(Saved data entries)
:::::

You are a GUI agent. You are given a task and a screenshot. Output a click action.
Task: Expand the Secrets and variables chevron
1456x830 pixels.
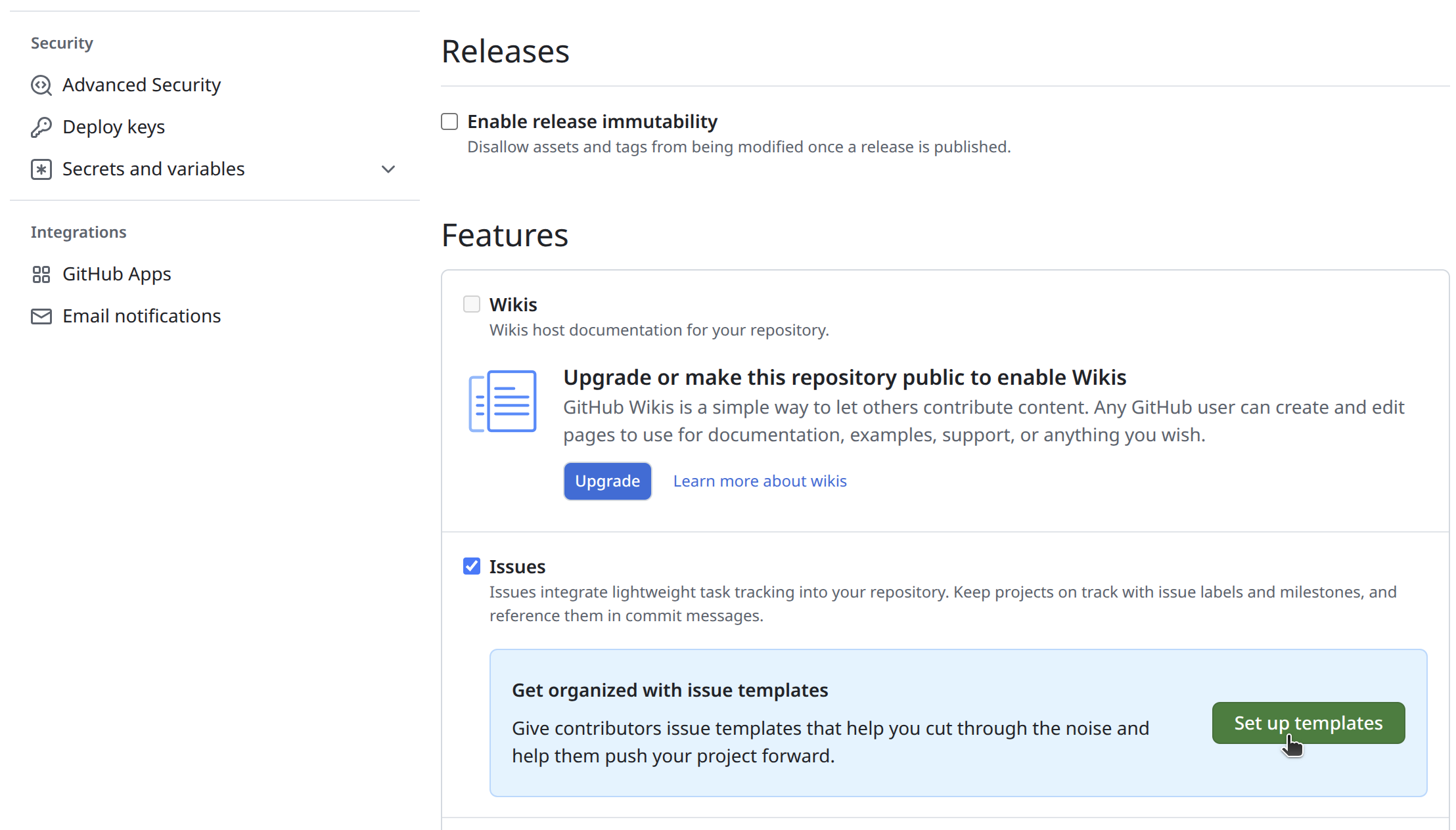point(388,169)
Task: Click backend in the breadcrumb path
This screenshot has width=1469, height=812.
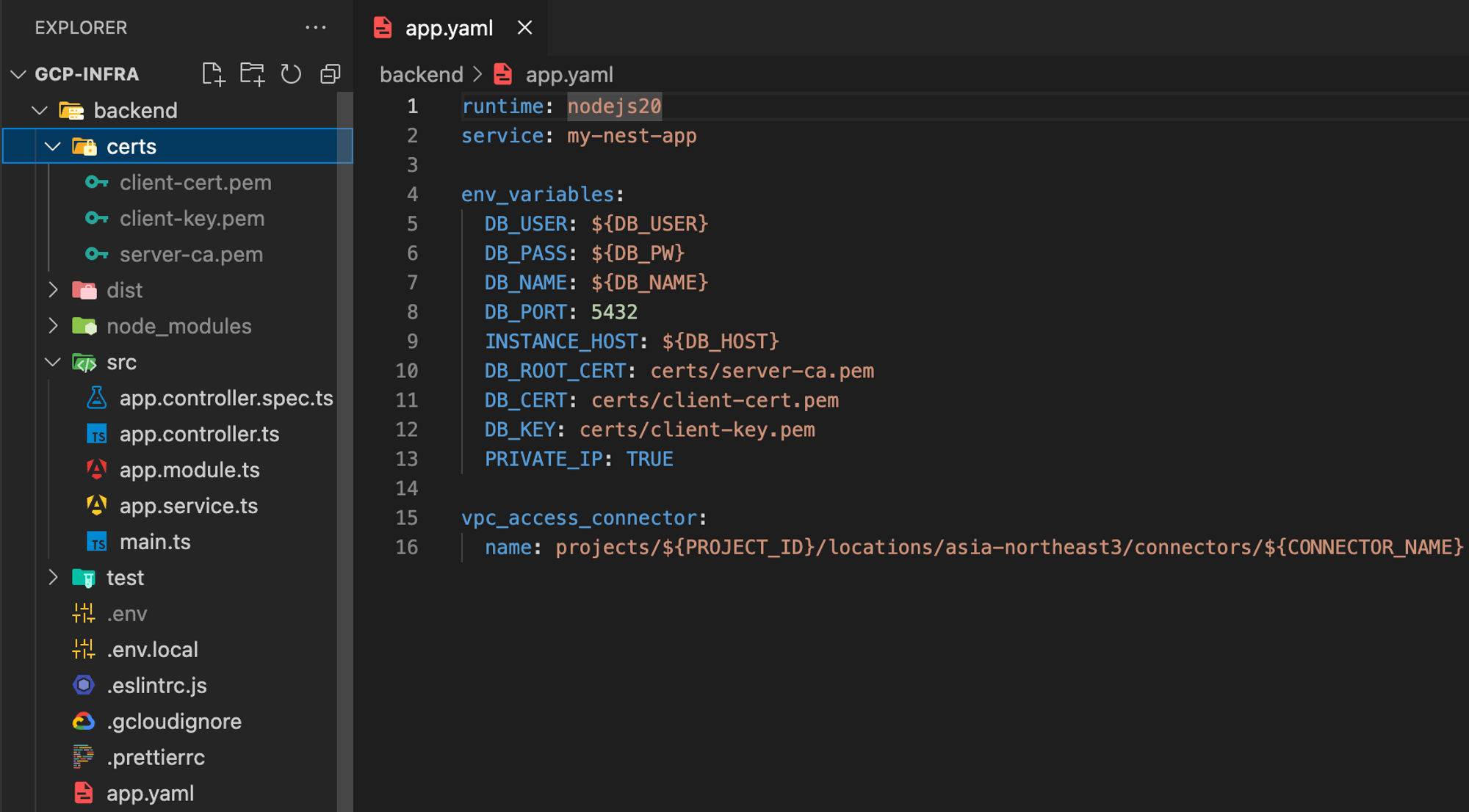Action: (x=421, y=75)
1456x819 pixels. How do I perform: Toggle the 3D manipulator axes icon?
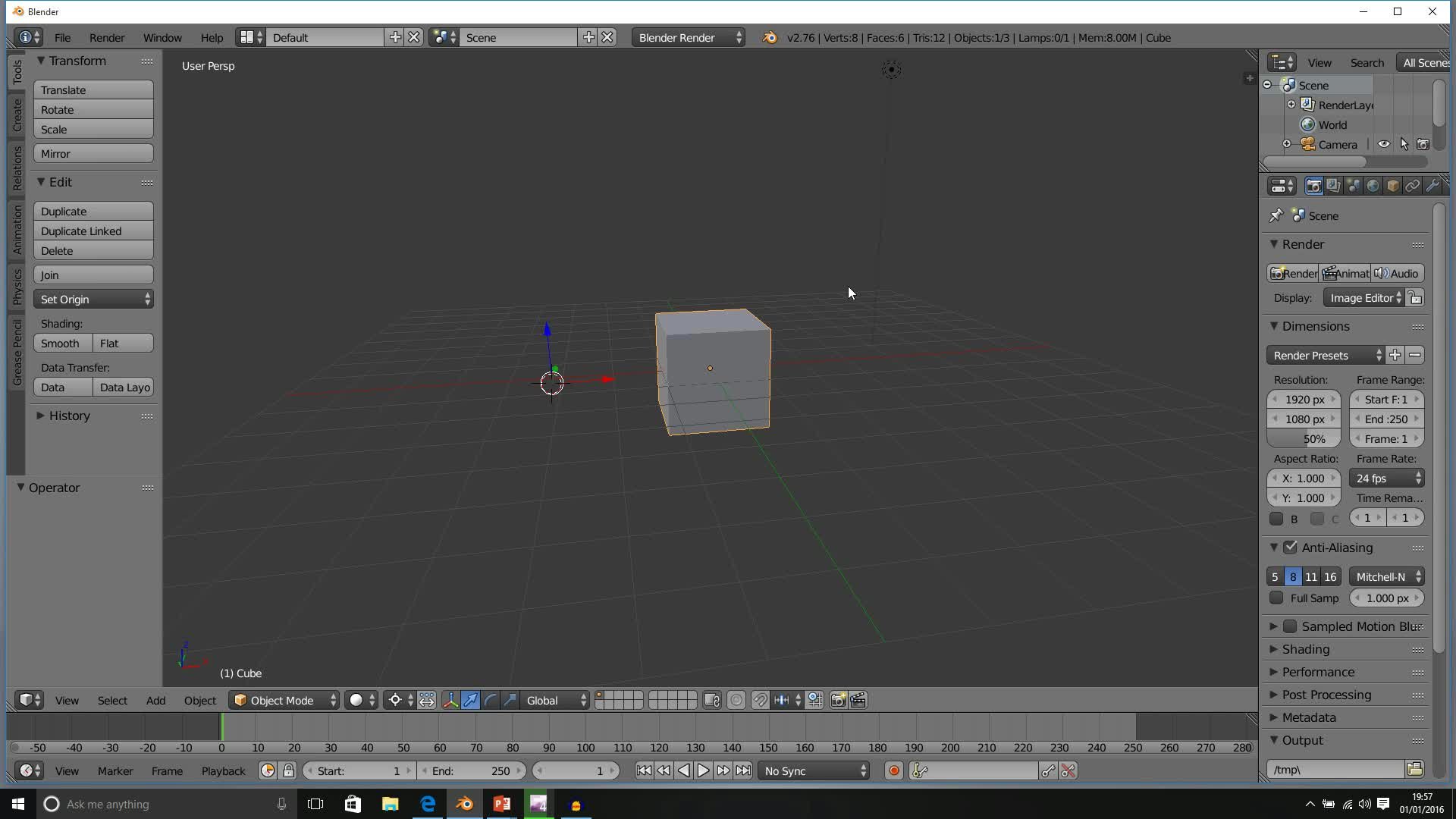(x=450, y=701)

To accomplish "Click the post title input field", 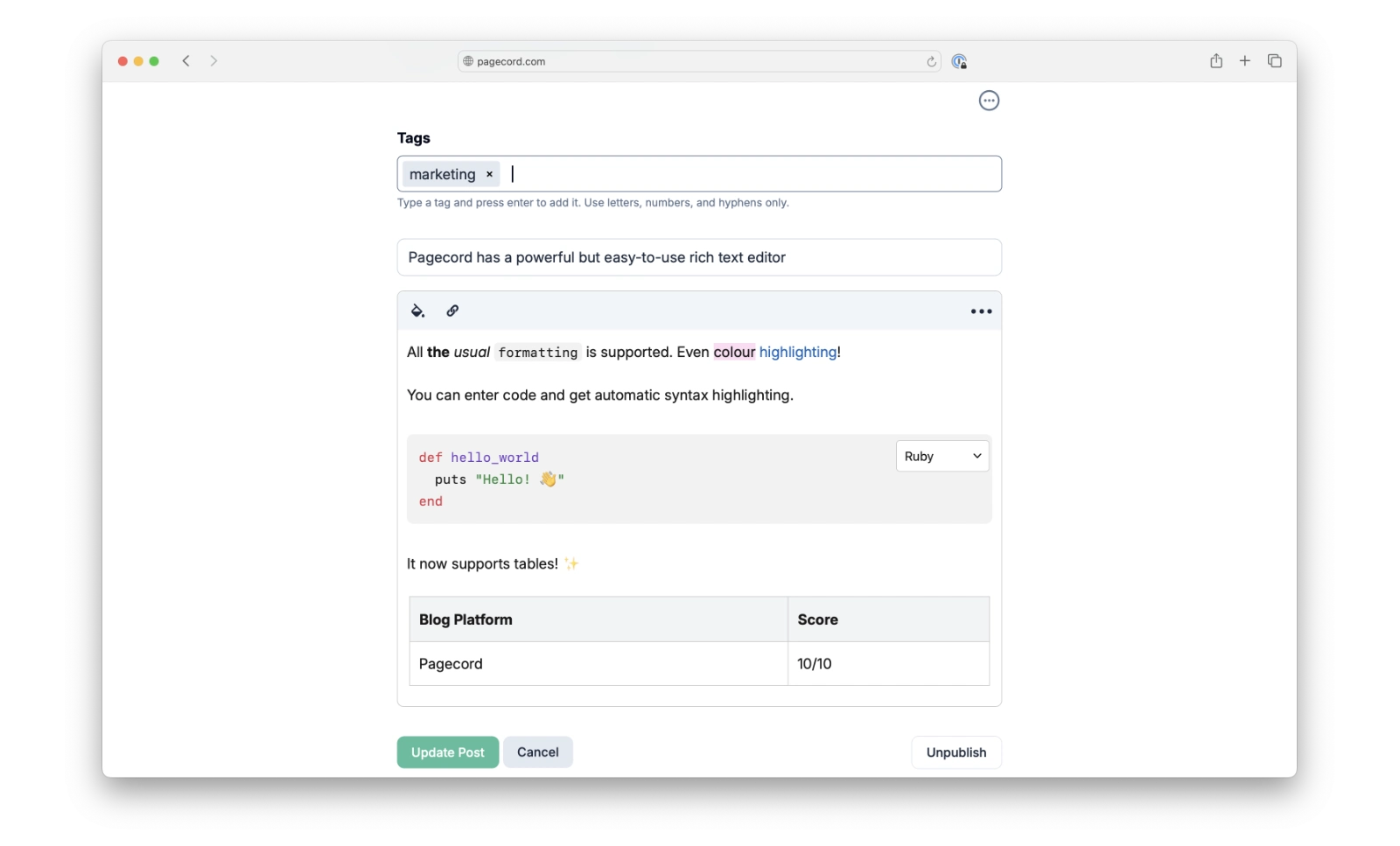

:::::

> _Your assignment_
Could you transcribe the records above exactly, leaving out any pictures?

> _Task response_
You are a GUI agent. You are given a task and a screenshot. Output a click action.
Task: Expand the Secrets and variables chevron
1456x830 pixels.
point(388,169)
Task: Click backend in the breadcrumb path
This screenshot has width=1469, height=812.
Action: (x=421, y=75)
1456x819 pixels. How do I perform: Toggle the 3D manipulator axes icon?
(x=450, y=701)

To accomplish "Click the post title input field", 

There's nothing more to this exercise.